The reason we’ve put the word in quotes is because 12nm isn’t really a new node at all. Here’s how TSMC’s CC Wei described it in TSMC’s last quarterly conference call.
[O]ur strategy is continuously to improve every node in the performance, such as 28 nanometer. And are continuing to improve the 16 nanometers technology. And we have some very good progress, and you might call it the 12 nanometer because we’re improve in the density, classical density, performance and power consumption. Yes, we have that.
TSMC appears to be performing the same kind of optimization and improvement to existing nodes that every foundry performs over time. It’s just that this time, they’re calling it something a little different.
This photo shows TSMC’s various types of 28nm technology and their respective characteristics at a very high level. The deeper you drill into the characteristics of each sub-type, the larger the differences become. A device built on TSMC’s 28LP process would have very different characteristics than a device built on 28HP, even though both are based on 28nm.

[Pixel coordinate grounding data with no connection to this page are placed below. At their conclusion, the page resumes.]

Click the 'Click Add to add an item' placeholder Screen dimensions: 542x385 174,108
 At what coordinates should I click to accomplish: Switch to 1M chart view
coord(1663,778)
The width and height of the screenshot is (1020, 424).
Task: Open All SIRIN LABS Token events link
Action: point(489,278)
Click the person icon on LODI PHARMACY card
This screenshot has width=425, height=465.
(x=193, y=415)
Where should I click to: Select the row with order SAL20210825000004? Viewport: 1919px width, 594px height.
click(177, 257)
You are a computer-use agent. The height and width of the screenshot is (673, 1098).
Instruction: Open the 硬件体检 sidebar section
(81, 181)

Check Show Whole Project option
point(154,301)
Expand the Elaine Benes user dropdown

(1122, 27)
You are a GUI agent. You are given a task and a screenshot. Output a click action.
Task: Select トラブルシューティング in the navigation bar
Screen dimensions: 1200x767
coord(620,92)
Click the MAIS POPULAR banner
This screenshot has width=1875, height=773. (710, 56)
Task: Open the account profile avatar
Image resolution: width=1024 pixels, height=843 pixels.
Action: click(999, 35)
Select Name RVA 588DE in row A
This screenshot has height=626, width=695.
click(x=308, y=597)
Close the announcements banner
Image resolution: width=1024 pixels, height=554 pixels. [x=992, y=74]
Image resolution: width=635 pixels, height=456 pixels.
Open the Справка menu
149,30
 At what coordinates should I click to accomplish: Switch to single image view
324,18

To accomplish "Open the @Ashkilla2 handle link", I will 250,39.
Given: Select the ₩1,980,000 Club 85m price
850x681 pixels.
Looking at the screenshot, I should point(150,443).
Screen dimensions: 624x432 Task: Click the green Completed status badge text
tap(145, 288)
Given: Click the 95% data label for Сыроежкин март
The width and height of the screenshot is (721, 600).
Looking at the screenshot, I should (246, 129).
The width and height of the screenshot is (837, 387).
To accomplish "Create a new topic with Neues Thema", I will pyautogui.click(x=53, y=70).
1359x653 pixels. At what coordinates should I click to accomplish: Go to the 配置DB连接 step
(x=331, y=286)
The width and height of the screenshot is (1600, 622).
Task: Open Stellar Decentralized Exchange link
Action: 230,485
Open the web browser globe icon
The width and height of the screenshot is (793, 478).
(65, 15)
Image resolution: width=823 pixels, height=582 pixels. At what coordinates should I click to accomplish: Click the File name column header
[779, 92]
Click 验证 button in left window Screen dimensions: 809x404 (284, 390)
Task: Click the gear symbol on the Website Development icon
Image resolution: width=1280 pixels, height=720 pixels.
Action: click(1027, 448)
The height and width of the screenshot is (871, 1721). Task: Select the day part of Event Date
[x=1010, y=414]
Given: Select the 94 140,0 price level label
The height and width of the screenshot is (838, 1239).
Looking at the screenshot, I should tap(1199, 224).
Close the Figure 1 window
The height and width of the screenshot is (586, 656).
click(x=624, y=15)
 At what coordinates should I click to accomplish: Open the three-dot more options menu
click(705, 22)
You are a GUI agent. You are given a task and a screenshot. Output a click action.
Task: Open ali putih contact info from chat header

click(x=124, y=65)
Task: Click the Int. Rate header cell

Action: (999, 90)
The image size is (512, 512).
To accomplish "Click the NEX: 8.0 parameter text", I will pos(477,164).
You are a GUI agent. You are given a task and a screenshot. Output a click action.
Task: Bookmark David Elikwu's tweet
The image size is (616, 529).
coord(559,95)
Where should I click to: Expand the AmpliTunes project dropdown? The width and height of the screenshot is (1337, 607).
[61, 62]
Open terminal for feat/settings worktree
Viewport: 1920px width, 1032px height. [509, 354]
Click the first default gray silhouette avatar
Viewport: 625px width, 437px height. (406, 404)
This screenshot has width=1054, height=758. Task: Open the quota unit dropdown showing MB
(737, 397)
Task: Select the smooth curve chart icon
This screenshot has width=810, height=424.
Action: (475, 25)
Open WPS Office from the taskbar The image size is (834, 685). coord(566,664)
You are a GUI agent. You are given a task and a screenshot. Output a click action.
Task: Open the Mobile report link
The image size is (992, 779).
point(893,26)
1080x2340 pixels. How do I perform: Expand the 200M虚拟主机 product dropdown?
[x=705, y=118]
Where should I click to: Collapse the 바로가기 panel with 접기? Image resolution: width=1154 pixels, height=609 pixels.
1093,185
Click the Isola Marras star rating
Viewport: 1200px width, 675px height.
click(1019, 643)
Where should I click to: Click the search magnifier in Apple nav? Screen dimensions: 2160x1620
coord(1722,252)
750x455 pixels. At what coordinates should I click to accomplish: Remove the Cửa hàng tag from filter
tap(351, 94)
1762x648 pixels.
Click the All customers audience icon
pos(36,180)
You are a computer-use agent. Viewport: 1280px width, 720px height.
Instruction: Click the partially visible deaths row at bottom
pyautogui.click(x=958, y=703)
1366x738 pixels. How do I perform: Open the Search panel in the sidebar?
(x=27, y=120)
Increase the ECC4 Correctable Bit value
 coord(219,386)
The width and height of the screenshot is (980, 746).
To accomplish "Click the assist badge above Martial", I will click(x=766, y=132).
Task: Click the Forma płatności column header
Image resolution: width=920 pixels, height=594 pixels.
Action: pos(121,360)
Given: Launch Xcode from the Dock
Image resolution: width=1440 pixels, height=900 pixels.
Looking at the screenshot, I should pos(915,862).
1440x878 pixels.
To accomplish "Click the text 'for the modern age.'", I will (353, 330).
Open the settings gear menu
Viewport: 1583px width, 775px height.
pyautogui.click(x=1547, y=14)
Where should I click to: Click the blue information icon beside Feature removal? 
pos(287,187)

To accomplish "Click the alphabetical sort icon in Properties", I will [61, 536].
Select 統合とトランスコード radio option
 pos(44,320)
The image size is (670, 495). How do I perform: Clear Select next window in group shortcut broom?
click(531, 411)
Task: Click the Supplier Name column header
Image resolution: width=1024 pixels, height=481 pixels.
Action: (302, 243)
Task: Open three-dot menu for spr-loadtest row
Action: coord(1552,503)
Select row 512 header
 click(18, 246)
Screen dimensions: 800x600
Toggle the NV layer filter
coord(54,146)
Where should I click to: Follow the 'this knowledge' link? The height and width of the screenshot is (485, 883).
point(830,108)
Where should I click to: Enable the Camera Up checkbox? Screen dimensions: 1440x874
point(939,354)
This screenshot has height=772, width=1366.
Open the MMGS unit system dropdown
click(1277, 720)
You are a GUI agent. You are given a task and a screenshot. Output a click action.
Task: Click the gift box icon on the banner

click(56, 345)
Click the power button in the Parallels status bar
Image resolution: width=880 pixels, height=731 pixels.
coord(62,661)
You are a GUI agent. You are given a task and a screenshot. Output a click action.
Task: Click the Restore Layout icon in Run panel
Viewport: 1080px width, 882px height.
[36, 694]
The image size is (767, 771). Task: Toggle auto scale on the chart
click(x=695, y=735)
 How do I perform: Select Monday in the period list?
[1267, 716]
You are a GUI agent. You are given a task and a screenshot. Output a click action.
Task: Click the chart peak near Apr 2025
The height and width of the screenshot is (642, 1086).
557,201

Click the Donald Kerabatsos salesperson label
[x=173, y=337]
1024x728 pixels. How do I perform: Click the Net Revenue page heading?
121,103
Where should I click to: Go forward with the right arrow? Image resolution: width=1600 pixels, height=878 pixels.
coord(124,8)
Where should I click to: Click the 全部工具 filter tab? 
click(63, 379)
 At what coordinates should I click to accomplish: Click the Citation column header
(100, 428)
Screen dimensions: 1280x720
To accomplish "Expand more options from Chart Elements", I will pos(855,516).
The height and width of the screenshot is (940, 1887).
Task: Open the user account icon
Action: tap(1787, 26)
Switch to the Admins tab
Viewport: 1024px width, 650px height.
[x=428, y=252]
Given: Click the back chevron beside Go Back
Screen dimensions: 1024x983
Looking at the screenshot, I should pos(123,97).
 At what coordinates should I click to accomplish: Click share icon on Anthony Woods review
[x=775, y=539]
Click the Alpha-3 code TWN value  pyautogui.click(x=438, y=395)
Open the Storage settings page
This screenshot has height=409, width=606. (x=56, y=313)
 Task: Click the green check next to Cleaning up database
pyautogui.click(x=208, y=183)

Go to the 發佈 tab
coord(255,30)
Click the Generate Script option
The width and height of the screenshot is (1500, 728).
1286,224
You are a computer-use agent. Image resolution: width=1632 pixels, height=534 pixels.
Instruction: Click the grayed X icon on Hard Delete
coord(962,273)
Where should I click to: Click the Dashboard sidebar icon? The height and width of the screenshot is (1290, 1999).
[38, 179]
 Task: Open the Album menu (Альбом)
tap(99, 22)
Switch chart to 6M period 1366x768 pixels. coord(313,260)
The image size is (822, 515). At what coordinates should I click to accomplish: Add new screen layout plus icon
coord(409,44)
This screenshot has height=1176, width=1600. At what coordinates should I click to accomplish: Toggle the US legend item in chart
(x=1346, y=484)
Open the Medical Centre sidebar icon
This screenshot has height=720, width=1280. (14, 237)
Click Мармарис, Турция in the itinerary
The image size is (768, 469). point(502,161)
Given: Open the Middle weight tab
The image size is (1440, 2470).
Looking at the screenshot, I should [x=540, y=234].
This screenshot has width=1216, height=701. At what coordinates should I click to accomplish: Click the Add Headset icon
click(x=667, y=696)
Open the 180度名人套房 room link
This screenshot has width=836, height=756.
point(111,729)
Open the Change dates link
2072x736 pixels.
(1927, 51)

Over the last 20 years, it’s become increasingly difficult to cleanly define a node. In the old days, node size and gate length were synonymous. As time has passed, the metrics for a new node have grown more complex. Samsung, TSMC, and Intel all tend to brand their products as belonging to the same node (save for TSMC going with 16nm as opposed to 14nm), but that doesn’t mean they are identical, as the chart below demonstrates:
Over the last few years, we’ve started to see more and more manufacturers taking this route. Samsung’s 14nm technology is based on a respin of its original 20nm process, not the 20nm process it publicly reported when it first discussed the technology. It’s debuted multiple variants of 14nm, while TSMC has both 16nm and 16FF+. Intel has respun 14nm into 14nm+, and some rumors suggest the firm will do a third respin (14nm++). TSMC likely isolated some additional improvements it could make to its 16nm node and decided to adopt a new naming convention.
Several years ago, I predicted we would begin to see more firms debuting their own methods of identifying process nodes as advances became more difficult and the speed of improvement fell. Samsung is positioning its 10nm node as a long-lived node, while TSMC believes its 10nm will be a short-lived process. Calling its new 16nm refresh “12nm” allows the company to appear to stay in near-lockstep with the rest of the industry, as opposed to falling behind it (even if that ‘falling behind’ is illusory and based in marketing nomenclature, not fact). Intel’s 10nm node will be smaller than Samsung’s, but Intel generally marches to the beat of its own drum. But we’re seeing a bit of jockeying for position and even different plans around specific nodes today that didn’t used to be the case.
TSMC’s 12nm process will undoubtedly deliver some improvements over its 16FF+ node, but it’s not going to be the same as a full-node shrink, and the improvements may range from small to modest. I’m not too worried about how this could impact Volta, though. Nvidia has already demonstrated that it can deliver a new GPU on the same process node with significant performance improvements, and Volta could turn out to be a major advance over Pascal, even if its 12nm node is more of a 16nm tweak.